I only needed a very small set of functions out of NyARTk to get Aug.Reality – those that have to do with marker detection. I ended up with a lean API:
@interface NyARToolkitWrapper : NSObject { bool wasInit; } -(void)initNyARTwithWidth:(int)width andHeight:(int)height; -(bool)detectMarker:(float[])resultMat; -(void)setNyARTBuffer:(Byte*)buf; -(void)getProjectionMatrix:(float[])m;
I also have some functions I used for debugging, and non-optimized stages. The inner works of the wrapper are not very interesting (and you can see them in the code yourself), they are mainly invoking NyARSingleDetectMarker functions.
In the beginning – there was only marker detection
OK, to get AR basically what I need to do is:
- initialize NyARTk inner structs
- set NyARTk’s RGBA buffer with each frame’s pixles
- get the extrinsic parameters of the camera, and draw the OpenGL scene accordingly
This is for full fledged AR, but let me start with a simpler case – detecting the market in a single image read from a file. No OpenGL, no camera. Just reading the file’s pixels data, and feeding it to NyARTk.
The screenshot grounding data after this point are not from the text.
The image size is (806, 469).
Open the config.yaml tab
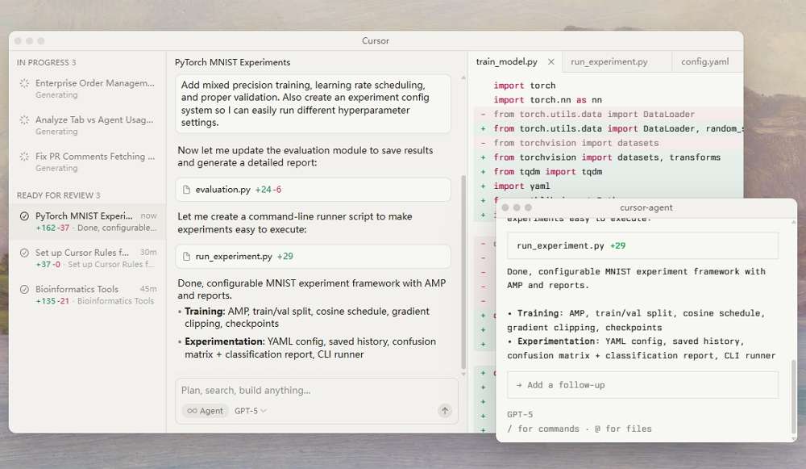[x=707, y=61]
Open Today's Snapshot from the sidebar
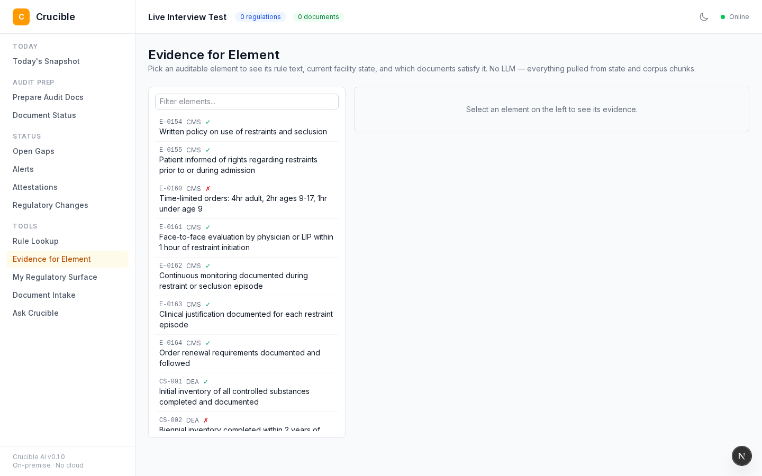The image size is (762, 476). point(46,61)
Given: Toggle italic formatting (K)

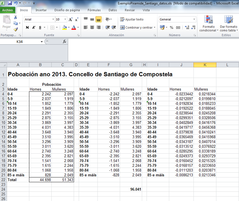Looking at the screenshot, I should pyautogui.click(x=34, y=27).
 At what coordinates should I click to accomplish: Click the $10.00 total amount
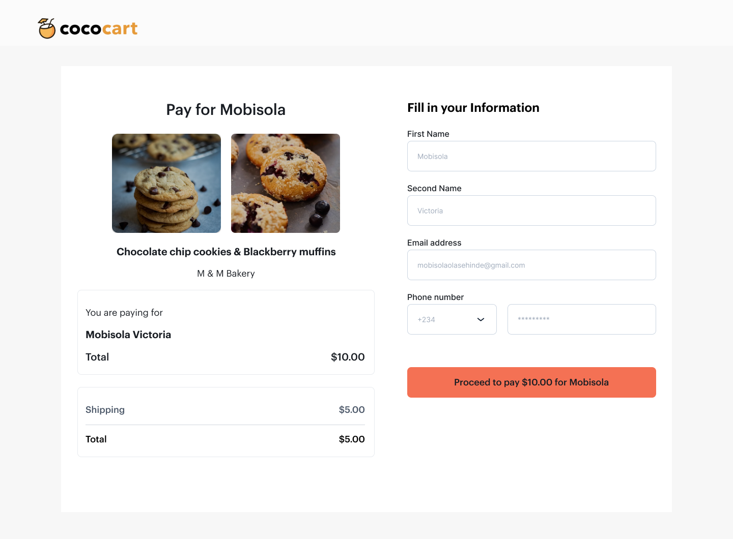[348, 356]
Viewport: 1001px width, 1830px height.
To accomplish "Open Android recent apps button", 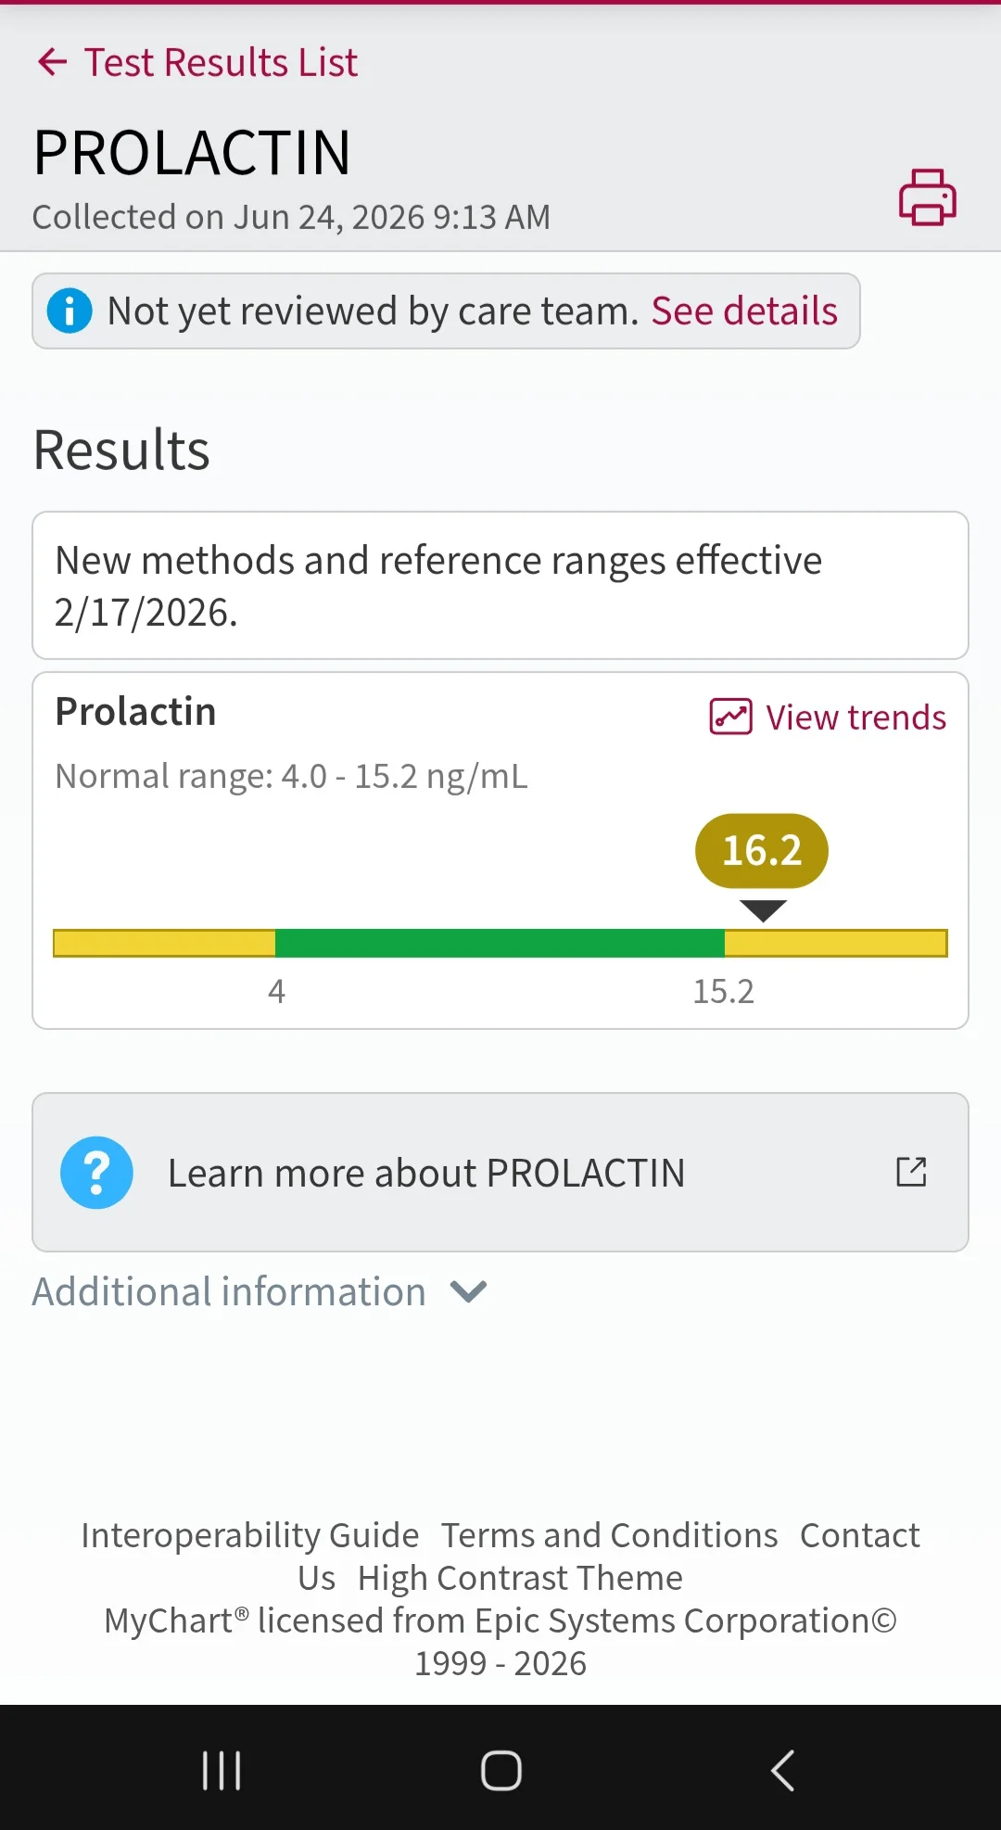I will point(222,1771).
Now this is far more simple:
CGImageRef img = [[UIImage imageNamed:@"test_marker.png"] CGImage]; int width = CGImageGetWidth(img); int height = CGImageGetHeight(img); Byte* brushData = (Byte *) malloc(width * height * 4); CGContextRef cgctx = CGBitmapContextCreate(brushData, width, height, 8, width * 4, CGImageGetColorSpace(img), kCGImageAlphaPremultipliedLast); CGContextDrawImage(cgctx, CGRectMake(0, 0, (CGFloat)width, (CGFloat)height), img); CGContextRelease(cgctx); [nyartwrapper initNyARTwithWidth:width andHeight:height]; [nyartwrapper setNyARTBuffer:brushData]; [nyartwrapper detectMarker:ogl_camera_matrix];
First I read the image to UIImage, then get it’s respective CGImage. But what I need are bytes, so I create a temporary CGBitmapContext, draw the image into it and use the context pixel data (allocated by me).
Adding the 3D rendering
This is nice, but nothing is shown to the screen, which sux. So the next step will be to create an OpenGL scene, and draw some 3D using the calibration we now have. To do this I used EAGLView from Apple’s OpenGL ES docs.
This view will setup an environment to draw a 3D scene, by giving you a delegate to do the actual drawing while hiding all the perepherial code (frame buffers… and other creatures you wouldn’t want to meet in a dark 3D alley scene).
All I needed to implement in my code were two functions defined in the protocol:
@protocol _DGraphicsViewDelegate<NSObject> @required // Draw with OpenGL ES -(void)drawView:(_DGraphicsView*)view; @optional -(void)setupView:(_DGraphicsView*)view; @end
‘setupView’ will initialize the scene, and ‘drawView’ will draw each frame. In setupView we’ll have the viewport setting, lighting, generating texture buffers etc., You can see all that in the code, it’s not very interesting…
In drawView we’ll draw the background and the 3D scene. Now this took some trickery. First I though i’ll take the easy route and just have the 3D scene be transparent, draw the view using a simple UIView of some kind, and overlay the 3D over it. I didn’t manage to get it to work, so I took a different path (harder? don’t know) and I decided to paint the background over a 3D plane, in the 3D scene itself, using textures. This is how I did it in all my AR app on other devices.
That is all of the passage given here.